[Saved data entries]
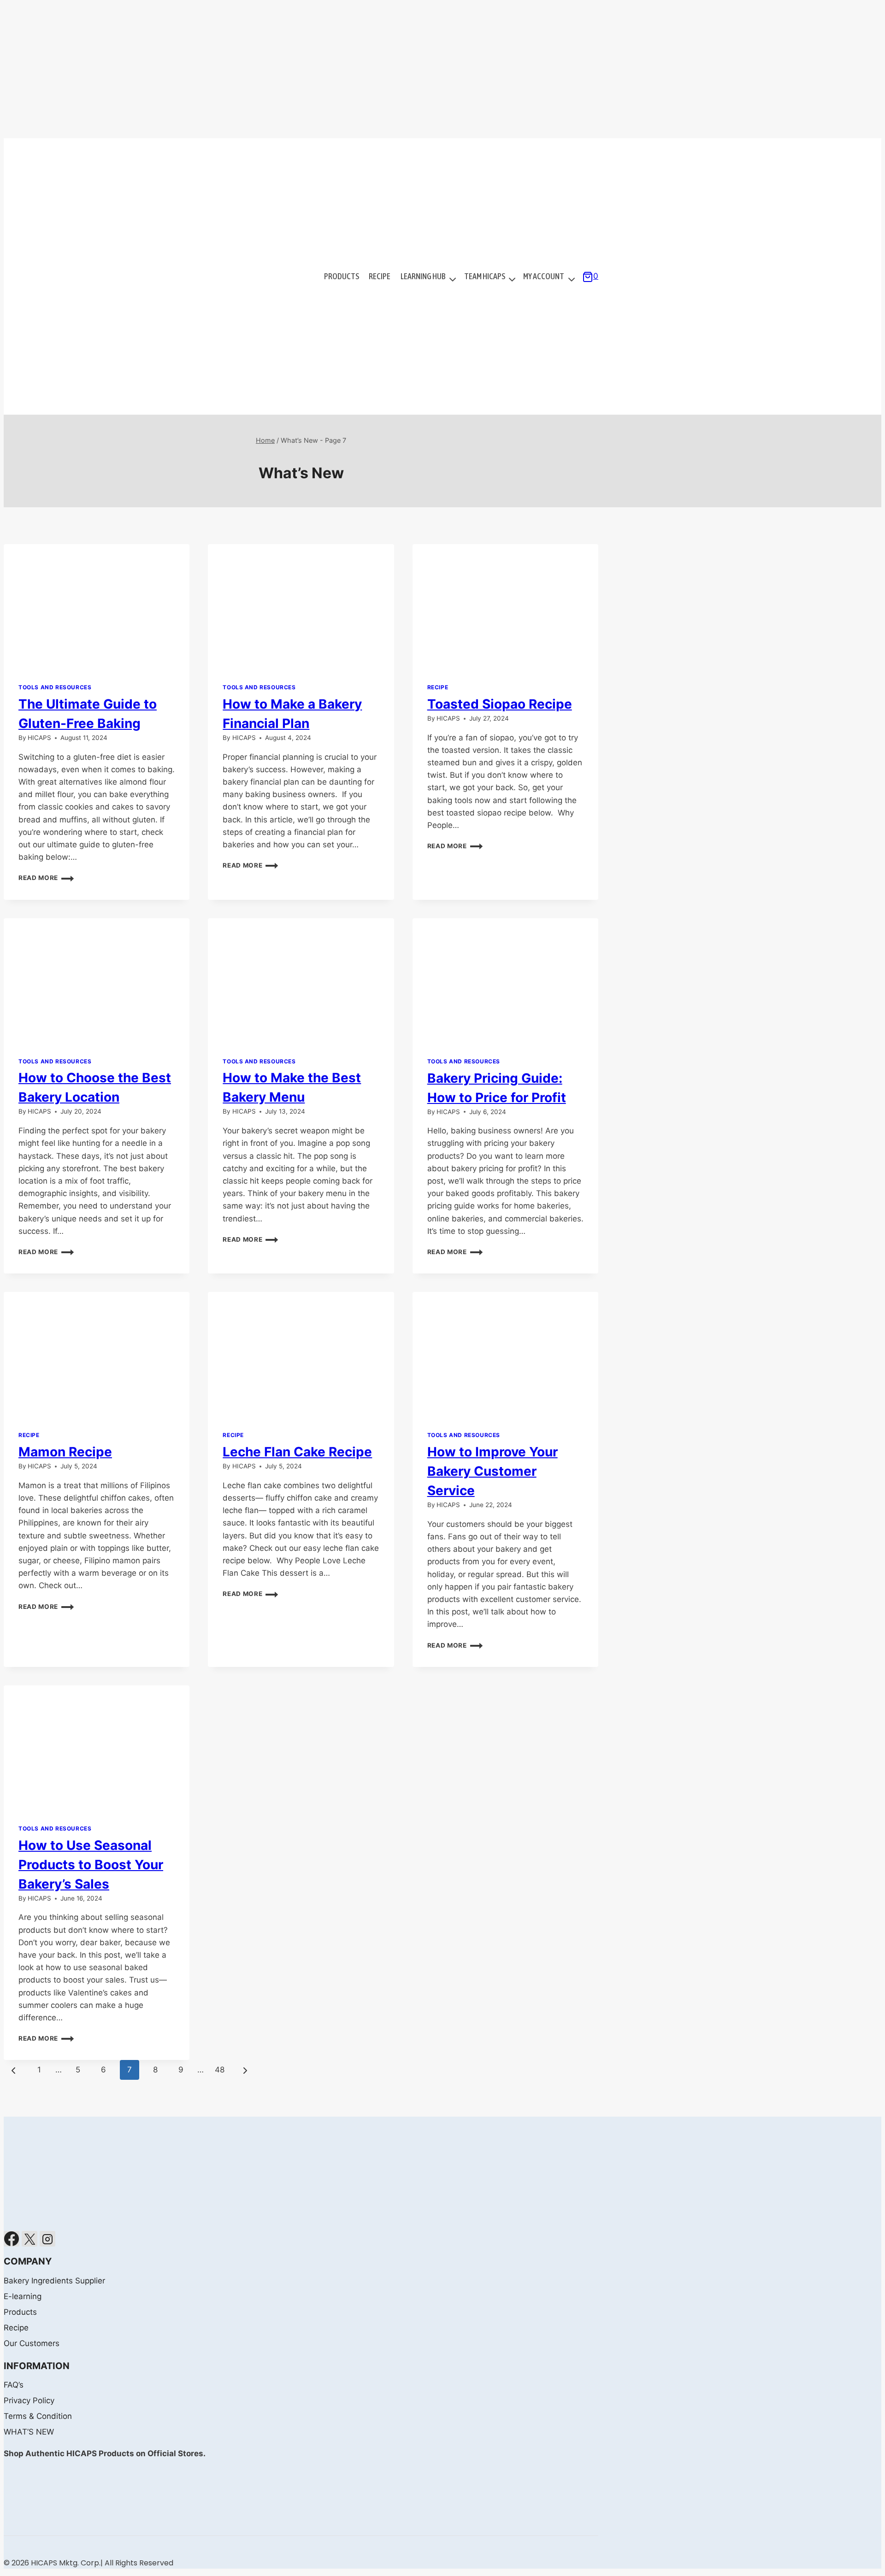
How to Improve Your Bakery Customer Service (492, 1471)
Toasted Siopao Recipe (499, 704)
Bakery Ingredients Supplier (54, 2280)
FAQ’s (14, 2384)
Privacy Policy (29, 2400)
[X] (29, 2239)
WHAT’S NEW (29, 2431)
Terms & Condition (38, 2416)
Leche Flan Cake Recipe (297, 1452)
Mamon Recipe (65, 1452)
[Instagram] (47, 2239)
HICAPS (39, 737)
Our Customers (31, 2343)
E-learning (22, 2296)
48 (219, 2069)
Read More (46, 877)
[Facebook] (11, 2239)
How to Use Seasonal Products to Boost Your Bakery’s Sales (90, 1864)
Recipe (379, 276)
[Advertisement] (442, 69)
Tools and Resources (54, 687)
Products (341, 276)
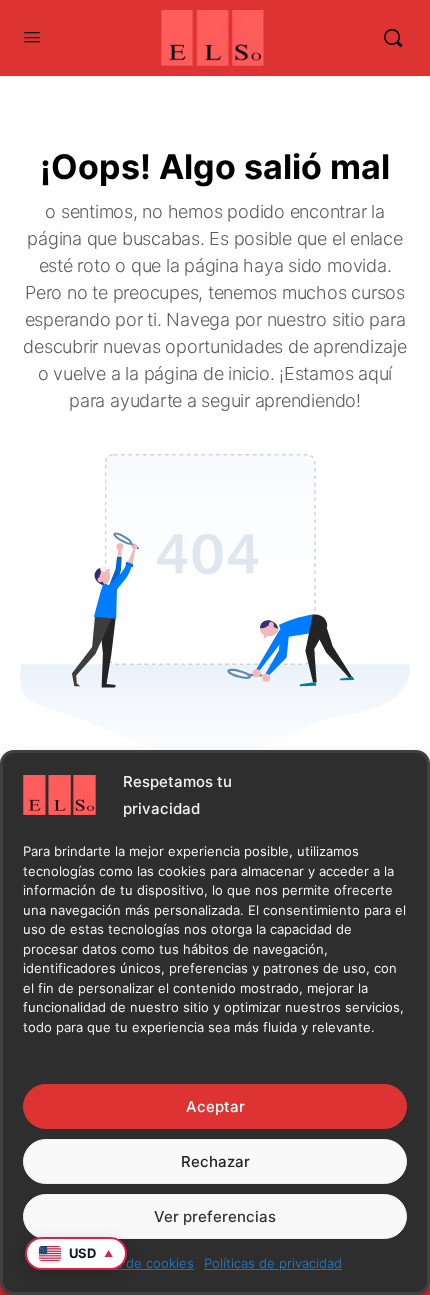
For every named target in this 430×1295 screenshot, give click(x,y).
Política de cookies (136, 1263)
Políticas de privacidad (273, 1263)
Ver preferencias (215, 1216)
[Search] (393, 38)
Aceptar (215, 1106)
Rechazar (215, 1161)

### Task requirements:
The lines from the one containing "[Facebook] (11, 2239)" through the last line of the entries are to be copied exactly, both ends included, and the pictures are to be omitted.

### Solved problem:
[Facebook] (11, 2239)
How to Use Seasonal Products to Boost Your Bakery’s Sales (90, 1864)
Recipe (379, 276)
[Advertisement] (442, 69)
Tools and Resources (54, 687)
Products (341, 276)
For every named target in this 430×1295 screenshot, give click(x,y).
Política de cookies (136, 1263)
Políticas de privacidad (273, 1263)
Ver preferencias (215, 1216)
[Search] (393, 38)
Aceptar (215, 1106)
Rechazar (215, 1161)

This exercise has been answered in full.